Last December the U.S. solar module market responded to tariffs with a 4% increase of $0.01 per watt to $0.26 per watt, the first uptick since summer. Then the market stabilized at that level, according to Anza’s Q1 2025 Solar Module Pricing Insights report.
The data in the Q2 report represents median distributed generation (DG) list prices from over 35 module suppliers participating in its platform, which Anza reports captures over 95% of the U.S. module supply.
Anza’s Q2 report finds that DG module prices held steady at around $0.25/W. Prices climbed to $0.28/W in May after updated antidumping and countervailing duty rates hit imports and President Trump used 1977’s International Emergency Economic Powers Act to impose a new 20% tariff on goods from China, plus 25% tariffs on Canada and Mexico. By June, prices dropped 3.5% to $0.27/W from the May high, yet still 12% above the level last seen in February ($0.25/W).
Anza attributes the June decline to easing of freight costs, selective duty absorption (as some manufacturers absorbed part of the tariff), and the first shipments from new Indonesian and North African cell lines, which are subject only to the 10% Section 201 duty.
Prices by technology
Anza noted that most transactions on its platform are for passivated emitter and rear contact (PERC) cells. These remain a preferred option, “with their decade-long track record, proven reliability, and ease of production make them particularly attractive in today’s fast-moving and uncertain market,” Sekhar Tatineni, vice president of technology, ES Foundry, a solar cell manufacturer; wrote in Beyond the hype: Why PERC still powers a stronger solar future.
The Anza Q2 report finds that PERC prices are below new-production offers, “adding downward pressure.” While Mono PERC prices rose 8.3%, they remain 10% below the May peak at $0.26/W. The report said that the technology’s “stable, globally diversified supply chain keeps the technology attractive.”
Prices of tunnel oxide passivated contact (TOPCon) modules rose 8% over February’s pricing, ended the quarter at $0.27/W. The report stated that “limited U.S. production capacity, early signs of faster EVA encapsulant degradation, and unresolved IP questions have slowed order flow.” TOPCon still commands an efficiency premium, according to Anza, but that margin narrowed in 2025
Anza has only three heterojunction modules on its platform, but reports that they were priced at $0.38/W in June. Two of the three are U.S. cell-based modules (duty-free) and one China-sourced module, which is subject to heavy Section 201 and antidumping and countervailing duty tariffs.
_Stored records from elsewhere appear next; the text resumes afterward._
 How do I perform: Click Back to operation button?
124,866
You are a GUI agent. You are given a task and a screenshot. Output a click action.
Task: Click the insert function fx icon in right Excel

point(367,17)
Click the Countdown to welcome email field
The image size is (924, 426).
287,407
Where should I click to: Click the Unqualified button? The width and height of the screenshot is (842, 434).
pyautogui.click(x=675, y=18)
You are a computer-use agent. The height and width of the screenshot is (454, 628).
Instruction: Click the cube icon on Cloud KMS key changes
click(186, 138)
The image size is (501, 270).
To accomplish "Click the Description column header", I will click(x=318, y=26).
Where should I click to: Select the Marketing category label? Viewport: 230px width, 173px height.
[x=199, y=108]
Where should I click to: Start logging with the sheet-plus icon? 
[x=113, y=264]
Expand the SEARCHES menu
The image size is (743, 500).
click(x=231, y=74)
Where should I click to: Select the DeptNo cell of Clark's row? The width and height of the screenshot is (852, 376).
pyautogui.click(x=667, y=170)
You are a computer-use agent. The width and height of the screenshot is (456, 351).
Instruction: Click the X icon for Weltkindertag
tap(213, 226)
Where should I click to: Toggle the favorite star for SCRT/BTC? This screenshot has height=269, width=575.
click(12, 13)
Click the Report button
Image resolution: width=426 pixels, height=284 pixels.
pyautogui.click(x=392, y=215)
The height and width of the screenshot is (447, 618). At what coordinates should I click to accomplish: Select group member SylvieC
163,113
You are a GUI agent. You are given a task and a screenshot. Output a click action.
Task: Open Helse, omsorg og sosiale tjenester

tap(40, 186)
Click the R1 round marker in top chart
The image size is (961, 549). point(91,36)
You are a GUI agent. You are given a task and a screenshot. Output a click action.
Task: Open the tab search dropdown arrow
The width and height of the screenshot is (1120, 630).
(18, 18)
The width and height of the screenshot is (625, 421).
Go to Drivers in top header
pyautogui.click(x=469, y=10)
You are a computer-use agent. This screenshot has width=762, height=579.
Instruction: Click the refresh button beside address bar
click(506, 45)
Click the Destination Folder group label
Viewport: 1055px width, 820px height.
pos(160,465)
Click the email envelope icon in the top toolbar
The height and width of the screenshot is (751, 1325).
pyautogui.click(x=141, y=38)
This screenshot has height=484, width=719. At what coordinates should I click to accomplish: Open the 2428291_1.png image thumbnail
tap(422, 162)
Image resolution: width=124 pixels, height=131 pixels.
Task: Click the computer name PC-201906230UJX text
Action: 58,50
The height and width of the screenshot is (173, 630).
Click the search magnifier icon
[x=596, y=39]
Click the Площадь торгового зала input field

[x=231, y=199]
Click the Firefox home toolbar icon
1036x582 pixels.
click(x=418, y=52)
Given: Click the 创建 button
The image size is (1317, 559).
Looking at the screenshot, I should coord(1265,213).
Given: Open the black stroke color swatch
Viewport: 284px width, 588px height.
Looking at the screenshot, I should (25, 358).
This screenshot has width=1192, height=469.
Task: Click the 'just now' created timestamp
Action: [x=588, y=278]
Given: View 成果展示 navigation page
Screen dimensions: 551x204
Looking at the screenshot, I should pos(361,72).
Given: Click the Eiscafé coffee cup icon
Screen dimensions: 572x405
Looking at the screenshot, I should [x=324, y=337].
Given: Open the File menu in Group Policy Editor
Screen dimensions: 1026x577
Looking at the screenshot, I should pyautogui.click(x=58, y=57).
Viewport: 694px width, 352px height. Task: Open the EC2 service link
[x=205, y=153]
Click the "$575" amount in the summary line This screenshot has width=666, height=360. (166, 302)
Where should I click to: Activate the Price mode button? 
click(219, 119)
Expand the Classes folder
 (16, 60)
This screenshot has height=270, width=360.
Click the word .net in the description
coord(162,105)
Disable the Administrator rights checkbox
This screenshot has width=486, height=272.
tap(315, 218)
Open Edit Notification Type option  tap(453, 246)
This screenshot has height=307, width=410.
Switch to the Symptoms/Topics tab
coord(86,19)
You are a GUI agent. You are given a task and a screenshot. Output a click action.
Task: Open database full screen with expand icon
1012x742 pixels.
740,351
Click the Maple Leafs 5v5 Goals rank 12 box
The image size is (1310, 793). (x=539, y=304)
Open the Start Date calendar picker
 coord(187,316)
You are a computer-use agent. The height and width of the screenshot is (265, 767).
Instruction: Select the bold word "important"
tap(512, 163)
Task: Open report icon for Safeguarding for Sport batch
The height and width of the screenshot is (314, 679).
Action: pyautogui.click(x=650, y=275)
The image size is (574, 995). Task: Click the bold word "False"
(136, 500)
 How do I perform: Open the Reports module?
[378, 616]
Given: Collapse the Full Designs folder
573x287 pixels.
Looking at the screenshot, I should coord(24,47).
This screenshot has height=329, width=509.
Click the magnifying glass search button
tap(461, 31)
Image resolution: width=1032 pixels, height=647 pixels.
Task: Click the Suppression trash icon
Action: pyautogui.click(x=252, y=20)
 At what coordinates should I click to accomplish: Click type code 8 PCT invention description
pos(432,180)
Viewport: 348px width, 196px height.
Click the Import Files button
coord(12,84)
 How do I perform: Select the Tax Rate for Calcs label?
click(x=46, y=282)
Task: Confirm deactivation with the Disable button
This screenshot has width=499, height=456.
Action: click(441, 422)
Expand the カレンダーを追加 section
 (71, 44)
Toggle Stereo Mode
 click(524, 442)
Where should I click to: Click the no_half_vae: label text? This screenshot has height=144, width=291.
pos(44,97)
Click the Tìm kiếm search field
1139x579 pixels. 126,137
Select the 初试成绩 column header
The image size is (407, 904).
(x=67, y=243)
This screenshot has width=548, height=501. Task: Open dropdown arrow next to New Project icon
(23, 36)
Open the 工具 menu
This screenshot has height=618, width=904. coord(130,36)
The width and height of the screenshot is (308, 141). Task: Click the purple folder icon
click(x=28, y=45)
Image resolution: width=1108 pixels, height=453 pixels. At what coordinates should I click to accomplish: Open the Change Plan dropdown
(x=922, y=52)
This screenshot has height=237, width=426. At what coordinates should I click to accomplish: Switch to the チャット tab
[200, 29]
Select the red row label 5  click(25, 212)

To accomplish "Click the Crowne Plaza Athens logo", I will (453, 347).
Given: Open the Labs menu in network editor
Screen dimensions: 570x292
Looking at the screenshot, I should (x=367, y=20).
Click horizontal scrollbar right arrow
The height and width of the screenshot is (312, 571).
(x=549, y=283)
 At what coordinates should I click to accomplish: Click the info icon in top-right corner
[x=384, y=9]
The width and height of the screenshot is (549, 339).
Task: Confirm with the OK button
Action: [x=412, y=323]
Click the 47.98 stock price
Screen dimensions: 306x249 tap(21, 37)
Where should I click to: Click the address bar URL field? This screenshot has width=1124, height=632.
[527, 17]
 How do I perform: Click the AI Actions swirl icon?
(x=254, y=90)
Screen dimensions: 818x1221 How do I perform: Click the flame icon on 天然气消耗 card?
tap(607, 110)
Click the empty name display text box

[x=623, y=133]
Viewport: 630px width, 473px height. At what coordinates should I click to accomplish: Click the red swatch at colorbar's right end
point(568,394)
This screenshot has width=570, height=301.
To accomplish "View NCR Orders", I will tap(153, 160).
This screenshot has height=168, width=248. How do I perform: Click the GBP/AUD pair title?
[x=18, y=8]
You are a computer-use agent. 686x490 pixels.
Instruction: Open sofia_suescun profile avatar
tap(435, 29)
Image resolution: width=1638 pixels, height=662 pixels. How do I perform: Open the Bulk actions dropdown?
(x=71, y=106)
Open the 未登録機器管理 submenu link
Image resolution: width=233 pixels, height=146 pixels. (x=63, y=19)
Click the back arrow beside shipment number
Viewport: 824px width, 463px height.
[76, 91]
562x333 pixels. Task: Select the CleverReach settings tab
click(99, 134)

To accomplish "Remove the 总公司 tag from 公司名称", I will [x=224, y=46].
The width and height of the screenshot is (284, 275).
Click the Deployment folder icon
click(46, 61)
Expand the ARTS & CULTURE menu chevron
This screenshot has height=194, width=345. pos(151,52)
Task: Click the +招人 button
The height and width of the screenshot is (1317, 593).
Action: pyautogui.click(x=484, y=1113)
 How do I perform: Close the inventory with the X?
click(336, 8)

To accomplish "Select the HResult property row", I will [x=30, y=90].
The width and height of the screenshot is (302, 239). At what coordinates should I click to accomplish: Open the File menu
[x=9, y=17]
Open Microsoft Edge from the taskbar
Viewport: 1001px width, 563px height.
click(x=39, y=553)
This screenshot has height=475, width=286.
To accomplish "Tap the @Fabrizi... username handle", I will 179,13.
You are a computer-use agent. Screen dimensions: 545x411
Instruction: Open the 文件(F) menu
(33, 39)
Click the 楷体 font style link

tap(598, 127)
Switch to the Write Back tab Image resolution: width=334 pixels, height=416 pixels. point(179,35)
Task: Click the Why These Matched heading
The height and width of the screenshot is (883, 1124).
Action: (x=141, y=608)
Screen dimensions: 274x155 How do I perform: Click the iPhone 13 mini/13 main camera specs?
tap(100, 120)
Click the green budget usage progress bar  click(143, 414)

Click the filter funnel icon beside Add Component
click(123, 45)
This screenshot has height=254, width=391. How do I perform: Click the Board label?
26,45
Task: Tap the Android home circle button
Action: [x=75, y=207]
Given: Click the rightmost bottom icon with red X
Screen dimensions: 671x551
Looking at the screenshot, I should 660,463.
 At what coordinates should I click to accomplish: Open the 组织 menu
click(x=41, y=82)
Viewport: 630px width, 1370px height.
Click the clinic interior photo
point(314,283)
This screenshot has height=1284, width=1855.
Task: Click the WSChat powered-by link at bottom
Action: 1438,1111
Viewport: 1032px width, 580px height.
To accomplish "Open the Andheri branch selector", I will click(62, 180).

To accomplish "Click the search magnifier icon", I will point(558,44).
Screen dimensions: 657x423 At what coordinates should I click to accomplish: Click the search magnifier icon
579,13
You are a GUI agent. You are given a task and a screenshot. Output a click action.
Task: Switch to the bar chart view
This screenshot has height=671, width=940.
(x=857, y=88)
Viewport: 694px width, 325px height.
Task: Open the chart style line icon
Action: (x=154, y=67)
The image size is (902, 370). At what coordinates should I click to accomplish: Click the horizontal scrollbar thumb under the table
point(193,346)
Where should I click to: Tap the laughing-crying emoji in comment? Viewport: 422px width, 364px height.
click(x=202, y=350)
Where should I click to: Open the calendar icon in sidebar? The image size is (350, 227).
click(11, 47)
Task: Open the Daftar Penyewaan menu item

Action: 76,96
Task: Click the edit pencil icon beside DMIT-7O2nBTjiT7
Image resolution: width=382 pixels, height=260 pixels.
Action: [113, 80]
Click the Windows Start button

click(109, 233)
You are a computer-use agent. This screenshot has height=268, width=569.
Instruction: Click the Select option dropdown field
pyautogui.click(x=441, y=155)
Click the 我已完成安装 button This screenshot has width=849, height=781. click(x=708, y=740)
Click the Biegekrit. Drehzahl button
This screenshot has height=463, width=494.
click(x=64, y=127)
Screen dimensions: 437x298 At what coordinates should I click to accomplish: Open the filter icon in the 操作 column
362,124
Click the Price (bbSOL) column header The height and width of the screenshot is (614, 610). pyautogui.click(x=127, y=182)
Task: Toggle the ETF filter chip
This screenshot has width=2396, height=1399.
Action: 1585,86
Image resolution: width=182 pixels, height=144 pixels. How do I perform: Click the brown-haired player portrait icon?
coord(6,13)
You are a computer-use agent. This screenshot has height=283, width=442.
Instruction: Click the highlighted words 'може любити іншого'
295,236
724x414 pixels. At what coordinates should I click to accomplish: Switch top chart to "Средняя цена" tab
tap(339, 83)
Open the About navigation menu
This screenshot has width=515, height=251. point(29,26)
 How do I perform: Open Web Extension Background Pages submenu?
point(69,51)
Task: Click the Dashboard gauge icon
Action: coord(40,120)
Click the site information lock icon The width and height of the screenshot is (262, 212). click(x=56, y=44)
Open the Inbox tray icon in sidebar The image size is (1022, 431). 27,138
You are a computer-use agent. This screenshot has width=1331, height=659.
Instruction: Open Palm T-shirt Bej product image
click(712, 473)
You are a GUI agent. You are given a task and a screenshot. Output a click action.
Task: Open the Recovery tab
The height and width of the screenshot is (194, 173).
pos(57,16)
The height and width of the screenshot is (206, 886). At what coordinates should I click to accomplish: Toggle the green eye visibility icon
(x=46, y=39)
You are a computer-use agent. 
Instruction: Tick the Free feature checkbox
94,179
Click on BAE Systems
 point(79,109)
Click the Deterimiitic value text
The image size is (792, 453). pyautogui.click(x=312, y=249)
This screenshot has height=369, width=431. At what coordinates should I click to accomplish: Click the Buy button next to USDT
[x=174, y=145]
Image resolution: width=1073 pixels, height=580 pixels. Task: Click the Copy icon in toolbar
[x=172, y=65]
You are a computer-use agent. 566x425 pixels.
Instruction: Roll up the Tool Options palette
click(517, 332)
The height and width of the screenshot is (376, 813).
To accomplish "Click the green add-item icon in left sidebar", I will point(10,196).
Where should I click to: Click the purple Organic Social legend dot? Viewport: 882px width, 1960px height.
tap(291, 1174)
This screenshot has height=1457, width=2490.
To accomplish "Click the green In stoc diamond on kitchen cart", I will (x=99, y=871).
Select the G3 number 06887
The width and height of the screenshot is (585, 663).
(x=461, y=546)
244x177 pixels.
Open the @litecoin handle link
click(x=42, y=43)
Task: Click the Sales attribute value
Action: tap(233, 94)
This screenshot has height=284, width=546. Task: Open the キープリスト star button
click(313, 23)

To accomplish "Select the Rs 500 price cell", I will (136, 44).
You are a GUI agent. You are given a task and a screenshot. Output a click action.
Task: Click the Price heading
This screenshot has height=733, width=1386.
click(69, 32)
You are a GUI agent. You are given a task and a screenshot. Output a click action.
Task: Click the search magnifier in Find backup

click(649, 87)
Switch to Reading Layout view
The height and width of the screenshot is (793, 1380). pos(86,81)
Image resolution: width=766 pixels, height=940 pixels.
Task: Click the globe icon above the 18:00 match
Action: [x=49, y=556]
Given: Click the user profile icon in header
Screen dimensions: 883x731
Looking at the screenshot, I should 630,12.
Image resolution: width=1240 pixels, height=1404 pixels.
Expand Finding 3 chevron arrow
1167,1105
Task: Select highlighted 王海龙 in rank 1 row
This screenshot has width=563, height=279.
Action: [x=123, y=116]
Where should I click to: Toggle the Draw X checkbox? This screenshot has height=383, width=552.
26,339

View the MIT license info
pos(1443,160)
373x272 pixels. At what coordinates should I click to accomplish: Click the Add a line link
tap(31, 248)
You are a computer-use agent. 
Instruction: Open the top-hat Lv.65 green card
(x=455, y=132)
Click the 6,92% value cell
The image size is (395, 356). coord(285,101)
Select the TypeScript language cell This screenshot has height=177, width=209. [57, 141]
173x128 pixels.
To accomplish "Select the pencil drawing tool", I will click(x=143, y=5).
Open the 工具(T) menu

“With such a narrow sample, heterojunction pricing is driven more by cell origin and tariff status than broader market trends, so these results should be viewed cautiously until a larger, more diversified supply set comes online,” Anza said.
Cell origin
The report noted that supply chains are leaning toward India, Africa, the Middle East, and emerging U.S. capacities, as developers aim to diversify. Anza noted that the chart below only displays regions with significant current manufacturing volume sold into the United States, and omits U.S. data to better show regional trends.
Overall, pricing changes in Q2 2025 show the rapid effect of policy changes on prices. Anza said it bakes duties into its price lists, which it perceives as “delivering clearer cost visibility.” It advises that by locking in contracts now, stakeholders will have more supply and pricing certainty “before the first wave of high-demand U.S. production reaches the market.